The Murderer is an very fine book. It contains all the elements of Simenon’s best work, rendered in cool, understated prose. For the uninitiated, it would be hard to think of a better Simenon primer.

First published as L’Assassin in 1937. Penguin edition published 1958, translated by Geoffrey Sainsbury. Cover design by Romek Marber.

© Graeme Macrae Burnet 2013

The Window Over the Way

040Adil Bey is the newly-arrived Turkish consul in the dismal Black Sea port of Batum in the Soviet Union of the 1930’s. He does not speak the language, immediately alienates himself from the expatriate clique and is thus  dependent on his twenty-year-old secretary, Sonia, for contact with the outside world. Sonia lives with her policeman brother and his wife in a single room opposite the consulate and Bey is able to observe them as they go about their humdrum lives. The couple begin an affair, more out of boredom or convenience than passion, which is disrupted when Sonia informs on a trafficker who has sought Bey’s help.

The action plays out against a backdrop of Stalinist paranoia and deprivation – the novel was later re-printed in the collaborationist journal L’Appel – but despite the exotic setting the affair at the heart of the book is pure Simenon. The lovers (if they can be called that) have little affection for each other. They do not communicate and Bey feels awkward addressing Sonia as tu. They are a model Simenon couple, passively following the routine they establish for themselves. And Adil Bey, who from the beginning has few discernible character traits, slips further and further into ennui:

Without even wanting to, he had become inert, as much as, if not more than, those around him. It was so easy. It required no effort. You carried your solitude with you, even when you went to see people . . . It was a protective cloud in which you walked along with an expressionless face.

It’s a description which could be applied to myriad Simenon protagonists, sleepwalking through lives given over to routine.

Later, Adil Bey discovers that Sonia has been slowly poisoning him with arsenic (as she had done to his predecessor) because his criticisms of the poverty under the Soviet regime have shaken her belief in the system. Despite this they are reconciled and Adil Bey arranges their escape on a cargo ship. Sonia disappears and Bey sails without her, knowing that she has been shot.

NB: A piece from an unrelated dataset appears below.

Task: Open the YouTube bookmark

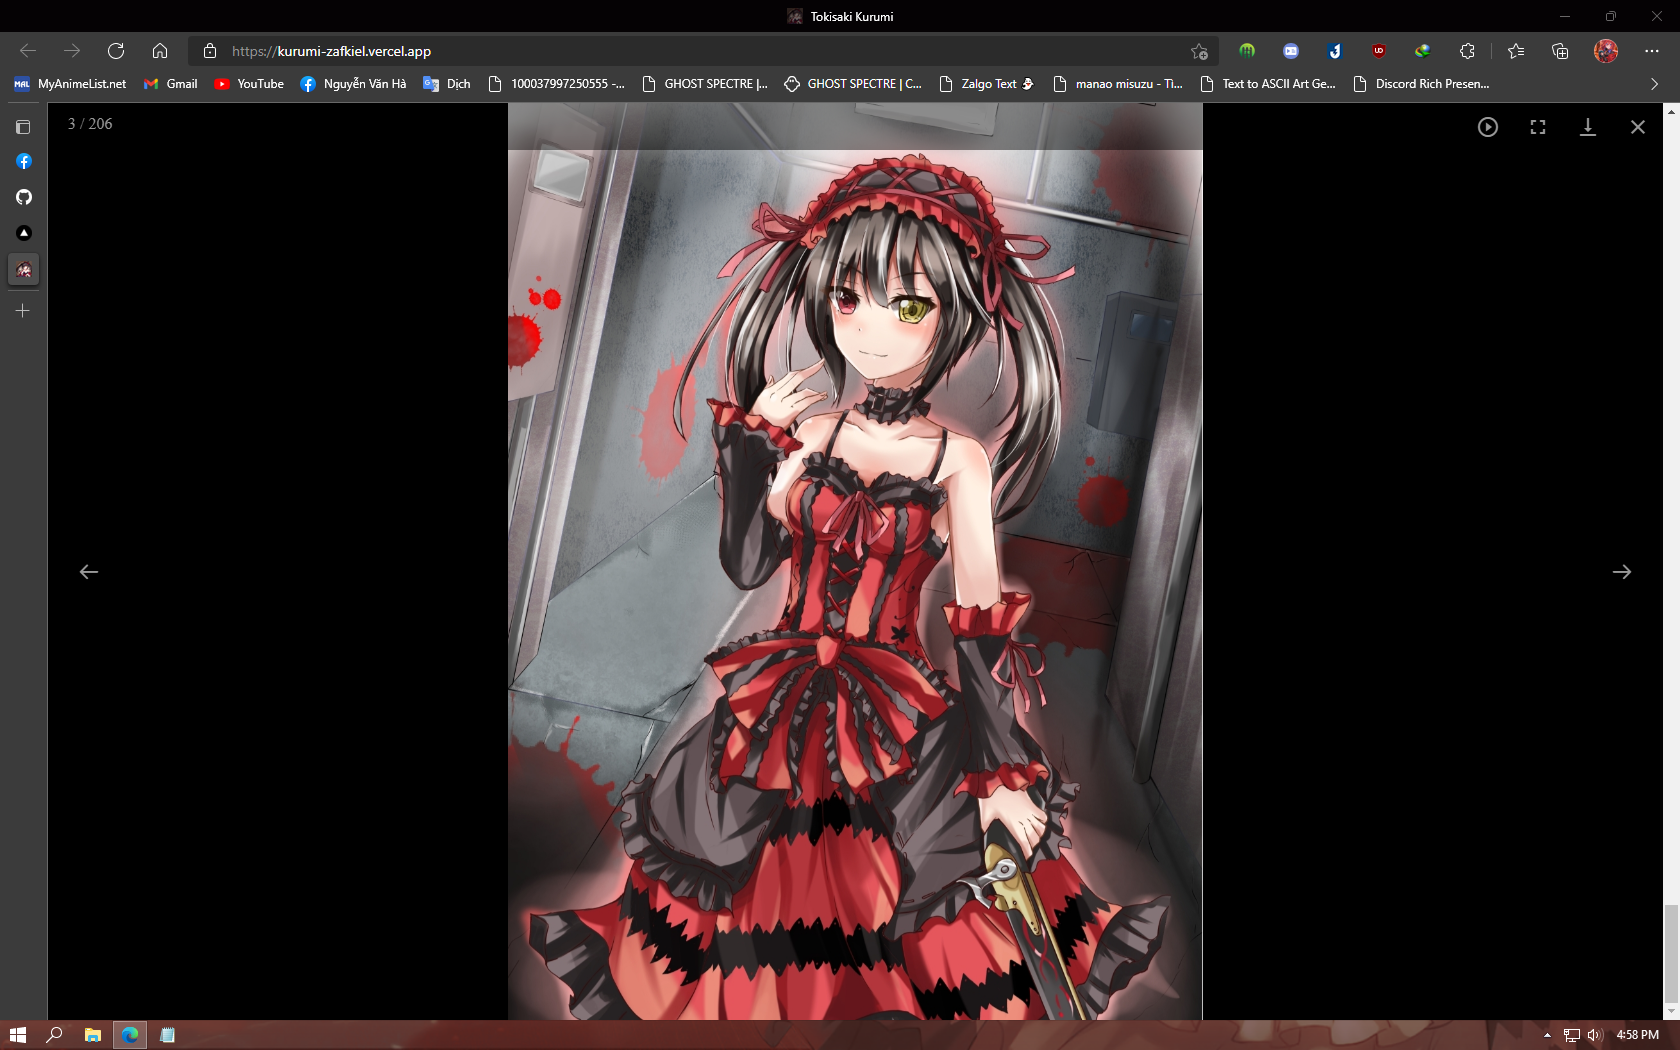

The grim setting and the cast of secondary characters are quite vividly realised and, despite the implausibility of Adil Bey and Sonia’s sudden devotion to each other (one day Sonia is poisoning him, the next she agrees to risk her life to flee with him), the final pages in which Adil Bey seeks news of Sonia before he sails achieve some tension. The novel’s chief flaw however is that the central character is not sufficiently realised. From the beginning, he does little other than observe his neighbours, wander the streets and fret about his health. When we learn that on a previous posting in Vienna he enjoyed dancing through the night and playing tennis, it is impossible to imagine. Neither the character nor his relationship with Sonia thus rouse much pity in the reader.

The Window Over the Way  (1933) is one of Simenon’s earliest romans durs. It is unusual in both its setting and overt political overtones, but it contains several elements which would become familiar Simenon tropes – the protagonist who is condemned to be an outsider; the passive, emotionally numb heroine; the doomed nature of romantic relationships; the fear that one’s every action will be picked over by the powers-that-be. In this novel, it is the Soviet apparatus which both brings together and separates the couple; in later novels such external forces are dispensed with and it is the protagonists’ own flaws which make happiness unattainable.